Activity: The exercise asks for every line of the data to be reproduced exactly.

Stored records
+---+

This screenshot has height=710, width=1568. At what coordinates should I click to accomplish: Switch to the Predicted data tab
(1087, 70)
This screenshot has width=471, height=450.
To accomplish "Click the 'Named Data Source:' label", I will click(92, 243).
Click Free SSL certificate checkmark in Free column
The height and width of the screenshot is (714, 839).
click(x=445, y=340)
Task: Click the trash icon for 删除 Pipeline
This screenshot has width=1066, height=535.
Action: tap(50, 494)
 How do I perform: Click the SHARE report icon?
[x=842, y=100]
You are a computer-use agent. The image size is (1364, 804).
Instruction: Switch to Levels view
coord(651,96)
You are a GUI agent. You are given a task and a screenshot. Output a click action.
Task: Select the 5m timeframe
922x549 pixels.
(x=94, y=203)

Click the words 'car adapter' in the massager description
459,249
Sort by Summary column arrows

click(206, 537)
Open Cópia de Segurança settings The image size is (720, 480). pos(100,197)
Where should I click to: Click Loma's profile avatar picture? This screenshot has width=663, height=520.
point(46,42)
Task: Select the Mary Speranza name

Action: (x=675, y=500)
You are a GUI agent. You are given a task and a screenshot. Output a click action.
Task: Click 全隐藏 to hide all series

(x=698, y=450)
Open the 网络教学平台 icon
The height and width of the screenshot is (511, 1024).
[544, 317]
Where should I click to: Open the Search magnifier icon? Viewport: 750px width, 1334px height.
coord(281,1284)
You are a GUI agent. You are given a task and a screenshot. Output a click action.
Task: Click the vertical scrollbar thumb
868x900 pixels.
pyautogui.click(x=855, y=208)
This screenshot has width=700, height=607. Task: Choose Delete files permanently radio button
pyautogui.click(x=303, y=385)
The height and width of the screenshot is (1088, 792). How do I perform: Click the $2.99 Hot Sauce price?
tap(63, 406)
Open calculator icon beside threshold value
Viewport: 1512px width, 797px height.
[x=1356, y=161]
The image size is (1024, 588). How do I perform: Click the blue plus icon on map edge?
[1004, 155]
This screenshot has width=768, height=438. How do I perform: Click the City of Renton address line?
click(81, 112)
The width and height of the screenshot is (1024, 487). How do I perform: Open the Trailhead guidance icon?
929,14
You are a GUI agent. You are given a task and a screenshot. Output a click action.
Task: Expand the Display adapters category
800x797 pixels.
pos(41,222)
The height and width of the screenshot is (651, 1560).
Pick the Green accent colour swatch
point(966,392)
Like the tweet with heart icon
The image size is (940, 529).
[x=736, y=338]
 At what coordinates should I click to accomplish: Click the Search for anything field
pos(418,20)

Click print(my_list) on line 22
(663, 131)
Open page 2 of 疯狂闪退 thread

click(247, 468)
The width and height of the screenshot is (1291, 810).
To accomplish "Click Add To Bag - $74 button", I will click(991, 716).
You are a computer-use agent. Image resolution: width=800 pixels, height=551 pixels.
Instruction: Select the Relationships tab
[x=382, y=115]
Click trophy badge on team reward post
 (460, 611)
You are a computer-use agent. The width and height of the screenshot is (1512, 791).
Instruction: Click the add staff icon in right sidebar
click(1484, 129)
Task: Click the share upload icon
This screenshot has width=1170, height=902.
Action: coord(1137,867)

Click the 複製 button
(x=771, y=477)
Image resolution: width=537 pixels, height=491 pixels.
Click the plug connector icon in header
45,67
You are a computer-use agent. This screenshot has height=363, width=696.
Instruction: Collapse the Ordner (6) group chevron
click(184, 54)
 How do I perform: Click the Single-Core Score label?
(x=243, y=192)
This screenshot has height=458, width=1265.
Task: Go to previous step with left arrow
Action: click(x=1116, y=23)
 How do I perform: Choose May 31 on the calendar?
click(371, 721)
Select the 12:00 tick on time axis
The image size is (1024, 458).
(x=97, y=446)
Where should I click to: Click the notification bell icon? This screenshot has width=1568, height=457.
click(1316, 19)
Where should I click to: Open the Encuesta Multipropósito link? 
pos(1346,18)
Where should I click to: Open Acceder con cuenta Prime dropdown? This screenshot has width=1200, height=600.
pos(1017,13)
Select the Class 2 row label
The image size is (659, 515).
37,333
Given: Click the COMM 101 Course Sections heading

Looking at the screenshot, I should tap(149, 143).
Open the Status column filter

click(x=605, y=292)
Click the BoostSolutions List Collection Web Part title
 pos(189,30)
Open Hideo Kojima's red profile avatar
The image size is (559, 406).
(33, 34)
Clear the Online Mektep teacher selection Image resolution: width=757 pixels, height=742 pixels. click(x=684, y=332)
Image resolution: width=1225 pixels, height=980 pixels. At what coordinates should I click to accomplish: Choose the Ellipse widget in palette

+---+

Result of this exercise:
This screenshot has height=710, width=1568. At what coordinates should I click to accomplish: Switch to the Predicted data tab
(1087, 70)
This screenshot has width=471, height=450.
To accomplish "Click the 'Named Data Source:' label", I will click(92, 243).
Click Free SSL certificate checkmark in Free column
The height and width of the screenshot is (714, 839).
click(x=445, y=340)
Task: Click the trash icon for 删除 Pipeline
This screenshot has width=1066, height=535.
Action: tap(50, 494)
 How do I perform: Click the SHARE report icon?
[x=842, y=100]
You are a computer-use agent. The image size is (1364, 804).
Instruction: Switch to Levels view
coord(651,96)
You are a GUI agent. You are given a task and a screenshot. Output a click action.
Task: Select the 5m timeframe
922x549 pixels.
(x=94, y=203)

Click the words 'car adapter' in the massager description
459,249
Sort by Summary column arrows

click(206, 537)
Open Cópia de Segurança settings The image size is (720, 480). pos(100,197)
Where should I click to: Click Loma's profile avatar picture? This screenshot has width=663, height=520.
point(46,42)
Task: Select the Mary Speranza name

Action: (x=675, y=500)
You are a GUI agent. You are given a task and a screenshot. Output a click action.
Task: Click 全隐藏 to hide all series

(x=698, y=450)
Open the 网络教学平台 icon
The height and width of the screenshot is (511, 1024).
[544, 317]
Where should I click to: Open the Search magnifier icon? Viewport: 750px width, 1334px height.
coord(281,1284)
You are a GUI agent. You are given a task and a screenshot. Output a click action.
Task: Click the vertical scrollbar thumb
868x900 pixels.
pyautogui.click(x=855, y=208)
This screenshot has width=700, height=607. Task: Choose Delete files permanently radio button
pyautogui.click(x=303, y=385)
The height and width of the screenshot is (1088, 792). How do I perform: Click the $2.99 Hot Sauce price?
tap(63, 406)
Open calculator icon beside threshold value
Viewport: 1512px width, 797px height.
[x=1356, y=161]
The image size is (1024, 588). How do I perform: Click the blue plus icon on map edge?
[1004, 155]
This screenshot has width=768, height=438. How do I perform: Click the City of Renton address line?
click(81, 112)
The width and height of the screenshot is (1024, 487). How do I perform: Open the Trailhead guidance icon?
929,14
You are a GUI agent. You are given a task and a screenshot. Output a click action.
Task: Expand the Display adapters category
800x797 pixels.
pos(41,222)
The height and width of the screenshot is (651, 1560).
Pick the Green accent colour swatch
point(966,392)
Like the tweet with heart icon
The image size is (940, 529).
[x=736, y=338]
 At what coordinates should I click to accomplish: Click the Search for anything field
pos(418,20)

Click print(my_list) on line 22
(663, 131)
Open page 2 of 疯狂闪退 thread

click(247, 468)
The width and height of the screenshot is (1291, 810).
To accomplish "Click Add To Bag - $74 button", I will click(991, 716).
You are a computer-use agent. Image resolution: width=800 pixels, height=551 pixels.
Instruction: Select the Relationships tab
[x=382, y=115]
Click trophy badge on team reward post
 (460, 611)
You are a computer-use agent. The width and height of the screenshot is (1512, 791).
Instruction: Click the add staff icon in right sidebar
click(1484, 129)
Task: Click the share upload icon
This screenshot has width=1170, height=902.
Action: coord(1137,867)

Click the 複製 button
(x=771, y=477)
Image resolution: width=537 pixels, height=491 pixels.
Click the plug connector icon in header
45,67
You are a computer-use agent. This screenshot has height=363, width=696.
Instruction: Collapse the Ordner (6) group chevron
click(184, 54)
 How do I perform: Click the Single-Core Score label?
(x=243, y=192)
This screenshot has height=458, width=1265.
Task: Go to previous step with left arrow
Action: click(x=1116, y=23)
 How do I perform: Choose May 31 on the calendar?
click(371, 721)
Select the 12:00 tick on time axis
The image size is (1024, 458).
(x=97, y=446)
Where should I click to: Click the notification bell icon? This screenshot has width=1568, height=457.
click(1316, 19)
Where should I click to: Open the Encuesta Multipropósito link? 
pos(1346,18)
Where should I click to: Open Acceder con cuenta Prime dropdown? This screenshot has width=1200, height=600.
pos(1017,13)
Select the Class 2 row label
The image size is (659, 515).
37,333
Given: Click the COMM 101 Course Sections heading

Looking at the screenshot, I should tap(149, 143).
Open the Status column filter

click(x=605, y=292)
Click the BoostSolutions List Collection Web Part title
 pos(189,30)
Open Hideo Kojima's red profile avatar
The image size is (559, 406).
(33, 34)
Clear the Online Mektep teacher selection Image resolution: width=757 pixels, height=742 pixels. click(x=684, y=332)
Image resolution: width=1225 pixels, height=980 pixels. At what coordinates should I click to accomplish: Choose the Ellipse widget in palette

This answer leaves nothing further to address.